As the engine of second industrial revolution, chemical industry undoubtedly is the most important sector in modern European and American economy. In East Asia, the Japanese eagerly devoted themselves on developing chemical industry from late Meiji era. They saw chemical industry as a symbol of modernization and industrialization which was demonstrated as a criterion for competing and even overtaking their Euro-American counterparts. With the ever-flourishing development of chemical industry in the first quarter of the Twentieth-Century, chemical products gradually permeate daily life and dramatically trans/forms our material culture and attitude toward body. Mantled by this "chemicalisation of everyday life", I proposed modern person as "Homo Chymia" would not be too exaggerated. How to comprehend this "Homo Chymia", and how to interpret the shifting process of Asian to be this "Homo Chymia" by differentiate the role and weighing the influence of Japanese and its colonies in this alteration? In response to these questions, I will explore two main themes during my fellowship at the IIAS:

1. Formation of material condition of Homo Chymia in Asia

In the empire of Japanese chemical industry, Taiwan and Southeast Asia both play important role in supplying the basic row material of organic and inorganic industry to Japan in the prewar era. Before 1920s, most of the camphor for world celluloid production was supplied from Taiwan, while rubber for plastic production from Southeast Asia. After the outbreak of Sino-Japanese war in 1937, Taiwan became the military base for Japan Empire "marching to the South". For predominating the military and industrial resources, Taiwan and its southeast Asian neighbour were all integrated and identified by the Japanese as "the South of the Greater East Asia Co-prosperity Sphere". How did this "Co-prosperity Sphere" construct and operate? What were the routes flowing in these networks, and what was the division of labour in different regions allocated? Finally, what kind of chemical knowledge and technology was transmitted and translated into these "Sphere" under the need for maintaining its operation?

2. The power relation of Homo Chymia in Asia

The chemical products manufactured by the Japanese and western enterprises were, and still are widely spread out not only in Taiwan but also in the whole East Asia from the twentieth century onward.

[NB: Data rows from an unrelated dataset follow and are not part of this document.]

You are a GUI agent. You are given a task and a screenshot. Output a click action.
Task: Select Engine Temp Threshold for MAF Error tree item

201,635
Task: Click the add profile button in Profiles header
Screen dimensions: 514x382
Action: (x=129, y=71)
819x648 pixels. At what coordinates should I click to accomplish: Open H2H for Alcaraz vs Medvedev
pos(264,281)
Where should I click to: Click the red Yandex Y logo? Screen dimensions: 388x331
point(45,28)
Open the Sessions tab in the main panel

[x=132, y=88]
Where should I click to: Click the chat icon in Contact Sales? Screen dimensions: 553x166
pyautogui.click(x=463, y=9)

Did the Asian produce the same chemical products by the same technological and social base as their Euro-American counterparts? Did they perceive these products in the same aspect? Did the knowledge of chemistry transfer concurrently and similarly in the empire wide of Japan, or would there be any block of this technology transferring for keeping the predominance of the empire? How did the Asian surmount if this barricade of knowledge exists?